== Segment start ==

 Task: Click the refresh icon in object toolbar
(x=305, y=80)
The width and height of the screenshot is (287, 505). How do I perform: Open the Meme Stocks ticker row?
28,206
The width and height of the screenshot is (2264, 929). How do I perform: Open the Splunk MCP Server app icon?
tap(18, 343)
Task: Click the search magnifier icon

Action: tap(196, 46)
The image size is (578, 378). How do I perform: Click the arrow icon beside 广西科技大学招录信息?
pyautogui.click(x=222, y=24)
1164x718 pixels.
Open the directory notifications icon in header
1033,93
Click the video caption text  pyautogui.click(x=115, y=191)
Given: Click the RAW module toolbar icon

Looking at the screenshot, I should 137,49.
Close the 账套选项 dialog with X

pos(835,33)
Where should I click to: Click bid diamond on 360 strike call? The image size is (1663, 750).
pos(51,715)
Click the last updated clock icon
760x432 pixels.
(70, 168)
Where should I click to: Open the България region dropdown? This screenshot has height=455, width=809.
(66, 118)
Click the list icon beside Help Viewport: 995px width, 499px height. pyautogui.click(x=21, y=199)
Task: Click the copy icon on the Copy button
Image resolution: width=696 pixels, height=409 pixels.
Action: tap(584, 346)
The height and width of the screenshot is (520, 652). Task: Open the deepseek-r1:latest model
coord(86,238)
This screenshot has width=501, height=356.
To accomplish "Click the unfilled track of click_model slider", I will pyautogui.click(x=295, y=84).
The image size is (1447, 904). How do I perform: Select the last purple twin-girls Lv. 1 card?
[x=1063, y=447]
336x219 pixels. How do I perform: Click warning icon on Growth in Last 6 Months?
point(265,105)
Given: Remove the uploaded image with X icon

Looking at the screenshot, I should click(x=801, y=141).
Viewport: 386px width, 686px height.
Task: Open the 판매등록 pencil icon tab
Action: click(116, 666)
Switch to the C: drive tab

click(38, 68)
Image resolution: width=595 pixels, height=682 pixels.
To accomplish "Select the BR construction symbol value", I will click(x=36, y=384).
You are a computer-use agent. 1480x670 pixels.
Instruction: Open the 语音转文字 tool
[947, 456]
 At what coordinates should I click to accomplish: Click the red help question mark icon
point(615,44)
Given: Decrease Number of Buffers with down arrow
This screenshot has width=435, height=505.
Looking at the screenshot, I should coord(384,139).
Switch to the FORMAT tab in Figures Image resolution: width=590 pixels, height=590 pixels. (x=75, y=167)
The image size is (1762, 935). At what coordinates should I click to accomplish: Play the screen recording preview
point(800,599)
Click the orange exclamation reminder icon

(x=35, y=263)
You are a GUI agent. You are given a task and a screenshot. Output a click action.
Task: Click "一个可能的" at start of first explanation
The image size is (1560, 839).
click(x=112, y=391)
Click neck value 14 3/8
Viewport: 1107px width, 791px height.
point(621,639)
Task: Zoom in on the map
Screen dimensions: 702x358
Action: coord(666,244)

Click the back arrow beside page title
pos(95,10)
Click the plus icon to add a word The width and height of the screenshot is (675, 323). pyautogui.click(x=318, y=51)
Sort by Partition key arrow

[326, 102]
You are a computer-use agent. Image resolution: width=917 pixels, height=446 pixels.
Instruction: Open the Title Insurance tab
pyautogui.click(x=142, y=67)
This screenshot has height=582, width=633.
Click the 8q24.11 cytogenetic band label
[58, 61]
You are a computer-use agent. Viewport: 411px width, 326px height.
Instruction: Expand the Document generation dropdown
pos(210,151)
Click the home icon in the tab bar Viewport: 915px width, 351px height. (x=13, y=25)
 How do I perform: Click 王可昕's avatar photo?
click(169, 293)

== Segment end ==

YOUR TASK: How many lines above include the word "agent"? Answer with the number alone.

EXPECTED ANSWER: 4